Contohnya adalah siswa telah mempunyai pengertian spontan bahwa benda padat bila dimasukkan ke air akan tenggelam, kemudian jika mereka
dihadapkan pada persoalan apakah gabus jika dimasukkan ke air akan tenggelam, mereka pasti akan menjawab „ya‟.
Keenam, adalah tahap perkembangan kognitif siswa. Secara umum siswa SD masih berada pada tahap perkembangan kognitif pada tahap
operasional konkret. Proses berpikir seorang siswa berawal dari hal konkret ke abstrak. Siswa yang berada pada tahap konkret masih terbatas untuk
mengkonstruksi pengetahuan mereka, terlebih pengetahuan abstrak. Mereka masih memiliki keterbatasan untuk menggeneralisasi, mengabstraksi, dan
berpikir sistematis logis. Sehingga tidak jarang konsep yang mereka pelajari tidak lengkap atau bahkan salah konsep.

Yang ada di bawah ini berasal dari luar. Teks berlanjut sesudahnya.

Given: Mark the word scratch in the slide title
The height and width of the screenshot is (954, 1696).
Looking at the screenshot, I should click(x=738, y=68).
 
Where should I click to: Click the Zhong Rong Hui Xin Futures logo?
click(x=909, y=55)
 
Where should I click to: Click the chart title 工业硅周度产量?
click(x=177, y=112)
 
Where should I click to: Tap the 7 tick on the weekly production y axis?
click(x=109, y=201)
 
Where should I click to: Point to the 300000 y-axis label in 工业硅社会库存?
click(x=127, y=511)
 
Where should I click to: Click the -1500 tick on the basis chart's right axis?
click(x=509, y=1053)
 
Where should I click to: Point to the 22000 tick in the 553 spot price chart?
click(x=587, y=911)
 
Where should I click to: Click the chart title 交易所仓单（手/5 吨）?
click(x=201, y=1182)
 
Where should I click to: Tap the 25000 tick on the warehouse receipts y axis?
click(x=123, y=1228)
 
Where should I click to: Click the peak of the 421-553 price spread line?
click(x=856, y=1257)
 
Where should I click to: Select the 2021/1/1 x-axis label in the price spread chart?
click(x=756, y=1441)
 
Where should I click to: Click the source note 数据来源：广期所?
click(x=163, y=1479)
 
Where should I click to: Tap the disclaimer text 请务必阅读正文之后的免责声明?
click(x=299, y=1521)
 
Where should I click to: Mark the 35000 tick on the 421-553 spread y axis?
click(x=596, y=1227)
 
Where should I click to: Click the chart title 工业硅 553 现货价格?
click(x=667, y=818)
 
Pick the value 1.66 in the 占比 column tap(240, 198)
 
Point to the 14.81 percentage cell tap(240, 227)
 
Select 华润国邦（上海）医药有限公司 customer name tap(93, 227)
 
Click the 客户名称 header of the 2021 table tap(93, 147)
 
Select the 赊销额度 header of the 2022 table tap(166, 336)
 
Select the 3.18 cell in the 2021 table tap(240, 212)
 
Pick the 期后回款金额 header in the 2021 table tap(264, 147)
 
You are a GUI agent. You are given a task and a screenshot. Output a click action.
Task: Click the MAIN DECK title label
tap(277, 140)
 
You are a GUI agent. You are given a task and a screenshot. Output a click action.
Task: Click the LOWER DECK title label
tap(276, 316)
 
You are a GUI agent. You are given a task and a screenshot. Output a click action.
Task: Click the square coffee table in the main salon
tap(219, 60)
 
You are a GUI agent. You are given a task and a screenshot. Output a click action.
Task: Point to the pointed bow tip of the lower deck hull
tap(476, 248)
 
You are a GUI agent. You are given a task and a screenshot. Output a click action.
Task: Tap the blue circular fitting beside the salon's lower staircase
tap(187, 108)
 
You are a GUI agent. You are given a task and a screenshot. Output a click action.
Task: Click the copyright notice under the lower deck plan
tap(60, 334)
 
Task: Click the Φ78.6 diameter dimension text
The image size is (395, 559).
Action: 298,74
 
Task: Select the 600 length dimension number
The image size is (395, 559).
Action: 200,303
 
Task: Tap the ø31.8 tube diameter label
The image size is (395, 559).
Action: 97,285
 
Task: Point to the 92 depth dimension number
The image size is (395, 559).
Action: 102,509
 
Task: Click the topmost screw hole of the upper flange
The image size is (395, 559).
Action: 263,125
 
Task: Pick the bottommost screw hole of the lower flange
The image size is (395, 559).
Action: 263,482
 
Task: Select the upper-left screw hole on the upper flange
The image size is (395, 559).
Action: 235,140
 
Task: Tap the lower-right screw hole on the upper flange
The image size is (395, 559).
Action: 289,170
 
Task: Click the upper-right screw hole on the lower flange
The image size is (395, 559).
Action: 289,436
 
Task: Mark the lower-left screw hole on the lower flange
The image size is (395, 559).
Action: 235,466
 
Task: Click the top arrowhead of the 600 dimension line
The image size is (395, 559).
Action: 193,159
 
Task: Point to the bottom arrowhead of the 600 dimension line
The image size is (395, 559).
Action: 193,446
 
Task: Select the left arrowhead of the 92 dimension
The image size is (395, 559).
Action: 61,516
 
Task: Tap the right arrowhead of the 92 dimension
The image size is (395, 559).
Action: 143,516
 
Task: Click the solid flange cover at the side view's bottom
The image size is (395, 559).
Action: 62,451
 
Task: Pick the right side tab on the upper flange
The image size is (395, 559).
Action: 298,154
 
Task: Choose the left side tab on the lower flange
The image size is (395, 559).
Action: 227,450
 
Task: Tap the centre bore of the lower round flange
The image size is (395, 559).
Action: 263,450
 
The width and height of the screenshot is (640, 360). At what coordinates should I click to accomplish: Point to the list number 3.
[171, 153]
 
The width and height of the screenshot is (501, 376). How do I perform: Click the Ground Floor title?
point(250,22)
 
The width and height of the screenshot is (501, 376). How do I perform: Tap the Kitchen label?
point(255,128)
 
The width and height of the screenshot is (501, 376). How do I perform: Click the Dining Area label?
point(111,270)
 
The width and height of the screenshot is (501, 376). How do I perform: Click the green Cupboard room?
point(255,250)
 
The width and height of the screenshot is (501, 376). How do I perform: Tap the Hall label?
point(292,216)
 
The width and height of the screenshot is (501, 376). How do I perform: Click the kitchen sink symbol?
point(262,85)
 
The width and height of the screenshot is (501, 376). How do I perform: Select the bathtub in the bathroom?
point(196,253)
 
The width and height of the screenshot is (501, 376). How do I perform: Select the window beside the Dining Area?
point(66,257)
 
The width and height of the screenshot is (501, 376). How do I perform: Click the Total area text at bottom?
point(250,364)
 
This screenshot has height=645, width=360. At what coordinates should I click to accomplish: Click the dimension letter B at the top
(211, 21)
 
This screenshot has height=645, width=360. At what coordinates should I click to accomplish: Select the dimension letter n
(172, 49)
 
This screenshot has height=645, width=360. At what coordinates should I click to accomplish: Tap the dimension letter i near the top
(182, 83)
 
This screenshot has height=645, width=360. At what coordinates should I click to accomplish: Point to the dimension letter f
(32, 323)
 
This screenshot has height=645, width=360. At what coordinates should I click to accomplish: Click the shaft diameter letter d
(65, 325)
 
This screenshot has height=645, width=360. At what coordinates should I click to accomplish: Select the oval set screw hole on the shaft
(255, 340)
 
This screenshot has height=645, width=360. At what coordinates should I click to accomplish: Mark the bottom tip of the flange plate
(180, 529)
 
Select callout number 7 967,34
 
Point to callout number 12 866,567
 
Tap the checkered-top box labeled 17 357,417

Ketujuh, adalah kemampuan siswa. Kemampuan siswa juga mempunyai pengaruh pada miskonsepsi siswa. Suparno 2005: 40 menjelaskan bahwa
siswa yang tingkat intelegensi matematis-logisnya kurang tinggi, akan mempengaruhi tingkat pemahaman tentang konsep Fisika terlebih hal yang
abstrak. Sedangkan siswa yang IQ-nya rendah juga mudah melakukan miskonsepsi. Hal ini dikarenakan mereka sulit mengkonstruksi pengetahuan
Fisika, mereka tidak dapat mengkonstruksi secara lengkap dan utuh. Mayoritas dari mereka tidak menangkap konsep yang benar dan merasa
bahwa itulah konsep yang benar, maka terjadi miskonsepsi Suparno, 2005: 41.
Kedelapan, adalah minat belajar. Mayotitas siswa yang mempunyai ketertarikan dalam bidang Fisika, cenderung mempunyai miskonsepsi lebih
rendah bila dibandingkan dengan siswa yang tidak berminat dalam bidang Fisika Suparno, 2005: 41. Suparno menjelaskan bahwa siswa yang tidak
berminat dalam Fisika lebih cenderung kurang memperhatikan penjelasan guru mengenai pengertian Fisika yang baru. Ketika mereka salah menangkap
suatu bahan, sering kali mereka tidak berminat untuk mencari mana yang benar dan mengubah konsep yang salah. Akibat dari menumpuk kesalahan
itulah yang menyebabkan terjadinya miskonsepsi.